### INPUT FOR THIS TASK
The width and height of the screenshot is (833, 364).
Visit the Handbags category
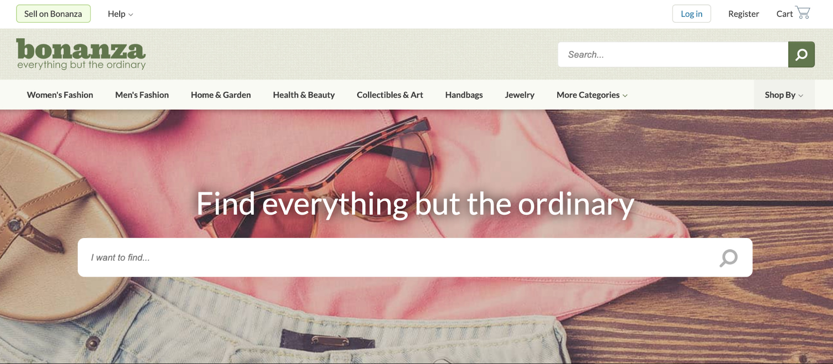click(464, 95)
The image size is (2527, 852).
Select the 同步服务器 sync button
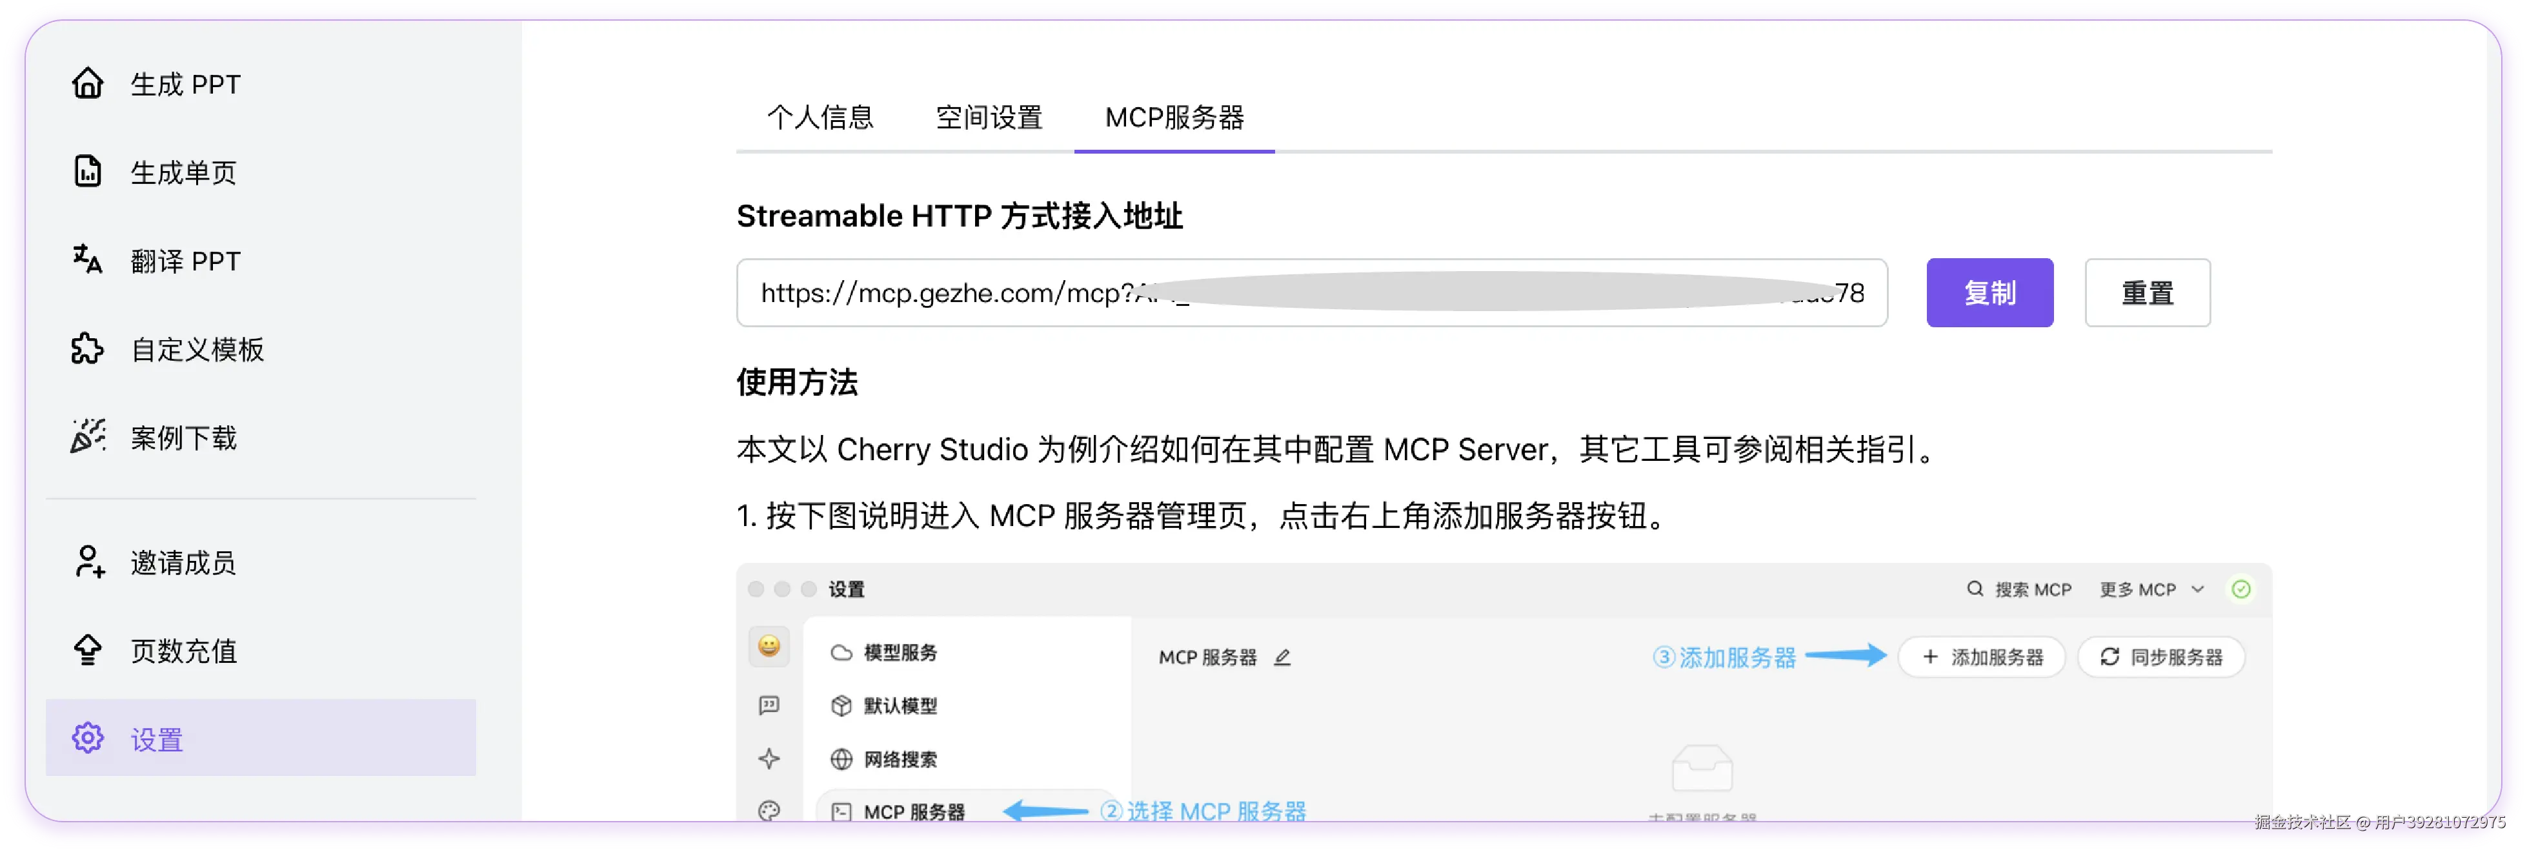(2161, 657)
* * *
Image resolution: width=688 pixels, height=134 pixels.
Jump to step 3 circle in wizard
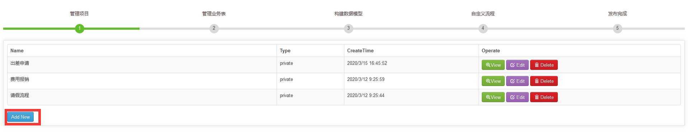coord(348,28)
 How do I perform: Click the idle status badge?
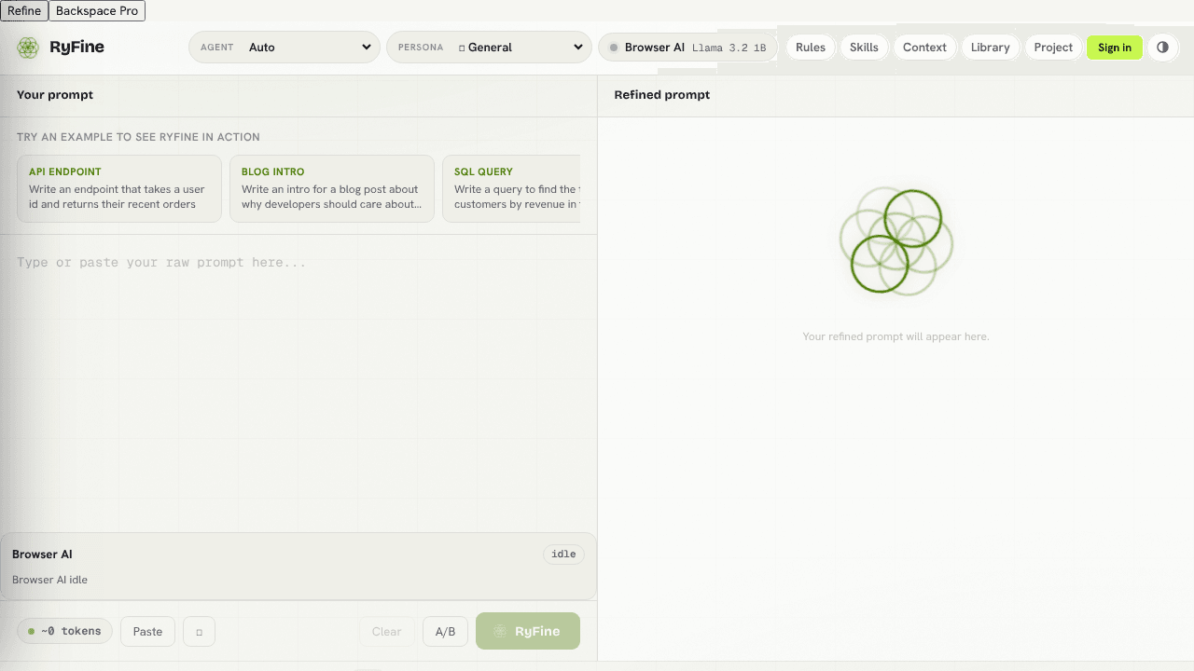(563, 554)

### INSTRUCTIONS TO FOLLOW
From the listing, copy each line containing the word "width".

### PROBLEM SOLUTION
The width and height of the screenshot is (833, 364).
Image resolution: width=688 pixels, height=134 pixels.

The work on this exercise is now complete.